Set down every record once more, exactly as given.

--- EXERCISE INPUTS Enclosed Below ---

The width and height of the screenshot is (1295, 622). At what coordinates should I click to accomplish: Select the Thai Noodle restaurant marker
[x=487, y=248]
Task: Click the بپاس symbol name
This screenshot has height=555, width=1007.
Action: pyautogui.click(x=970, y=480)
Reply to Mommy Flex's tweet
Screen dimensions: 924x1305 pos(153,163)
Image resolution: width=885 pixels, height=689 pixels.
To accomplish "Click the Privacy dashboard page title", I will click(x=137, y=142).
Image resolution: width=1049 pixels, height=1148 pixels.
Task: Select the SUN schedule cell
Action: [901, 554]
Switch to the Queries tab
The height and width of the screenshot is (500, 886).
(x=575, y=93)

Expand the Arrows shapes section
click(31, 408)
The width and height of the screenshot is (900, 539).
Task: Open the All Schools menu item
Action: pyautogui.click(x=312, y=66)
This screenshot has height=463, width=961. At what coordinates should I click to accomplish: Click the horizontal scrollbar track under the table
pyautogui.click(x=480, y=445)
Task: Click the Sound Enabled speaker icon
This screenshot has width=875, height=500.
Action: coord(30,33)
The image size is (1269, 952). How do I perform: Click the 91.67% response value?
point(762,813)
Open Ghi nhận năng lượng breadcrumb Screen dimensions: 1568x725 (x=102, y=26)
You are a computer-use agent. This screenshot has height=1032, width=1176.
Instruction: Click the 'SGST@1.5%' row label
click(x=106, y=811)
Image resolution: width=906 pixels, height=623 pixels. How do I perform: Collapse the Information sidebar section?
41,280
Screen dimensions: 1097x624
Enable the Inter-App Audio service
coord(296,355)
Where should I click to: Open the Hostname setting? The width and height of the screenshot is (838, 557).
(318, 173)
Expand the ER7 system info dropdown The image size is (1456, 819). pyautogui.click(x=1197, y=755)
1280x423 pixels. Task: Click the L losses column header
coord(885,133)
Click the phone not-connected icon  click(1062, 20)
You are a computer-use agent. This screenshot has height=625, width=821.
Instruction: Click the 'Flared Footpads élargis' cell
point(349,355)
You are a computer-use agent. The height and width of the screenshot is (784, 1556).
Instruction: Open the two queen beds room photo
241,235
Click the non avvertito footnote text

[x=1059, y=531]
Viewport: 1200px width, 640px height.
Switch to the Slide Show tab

--- End of Enclosed EXERCISE INPUTS ---

### EXERCISE SOLUTION
The width and height of the screenshot is (1295, 622). At what coordinates should I click to accomplish: Select the Thai Noodle restaurant marker
[x=487, y=248]
Task: Click the بپاس symbol name
This screenshot has height=555, width=1007.
Action: pyautogui.click(x=970, y=480)
Reply to Mommy Flex's tweet
Screen dimensions: 924x1305 pos(153,163)
Image resolution: width=885 pixels, height=689 pixels.
To accomplish "Click the Privacy dashboard page title", I will click(x=137, y=142).
Image resolution: width=1049 pixels, height=1148 pixels.
Task: Select the SUN schedule cell
Action: [901, 554]
Switch to the Queries tab
The height and width of the screenshot is (500, 886).
(x=575, y=93)

Expand the Arrows shapes section
click(31, 408)
The width and height of the screenshot is (900, 539).
Task: Open the All Schools menu item
Action: pyautogui.click(x=312, y=66)
This screenshot has height=463, width=961. At what coordinates should I click to accomplish: Click the horizontal scrollbar track under the table
pyautogui.click(x=480, y=445)
Task: Click the Sound Enabled speaker icon
This screenshot has width=875, height=500.
Action: coord(30,33)
The image size is (1269, 952). How do I perform: Click the 91.67% response value?
point(762,813)
Open Ghi nhận năng lượng breadcrumb Screen dimensions: 1568x725 (x=102, y=26)
You are a computer-use agent. This screenshot has height=1032, width=1176.
Instruction: Click the 'SGST@1.5%' row label
click(x=106, y=811)
Image resolution: width=906 pixels, height=623 pixels. How do I perform: Collapse the Information sidebar section?
41,280
Screen dimensions: 1097x624
Enable the Inter-App Audio service
coord(296,355)
Where should I click to: Open the Hostname setting? The width and height of the screenshot is (838, 557).
(318, 173)
Expand the ER7 system info dropdown The image size is (1456, 819). pyautogui.click(x=1197, y=755)
1280x423 pixels. Task: Click the L losses column header
coord(885,133)
Click the phone not-connected icon  click(1062, 20)
You are a computer-use agent. This screenshot has height=625, width=821.
Instruction: Click the 'Flared Footpads élargis' cell
point(349,355)
You are a computer-use agent. The height and width of the screenshot is (784, 1556).
Instruction: Open the two queen beds room photo
241,235
Click the non avvertito footnote text

[x=1059, y=531]
Viewport: 1200px width, 640px height.
Switch to the Slide Show tab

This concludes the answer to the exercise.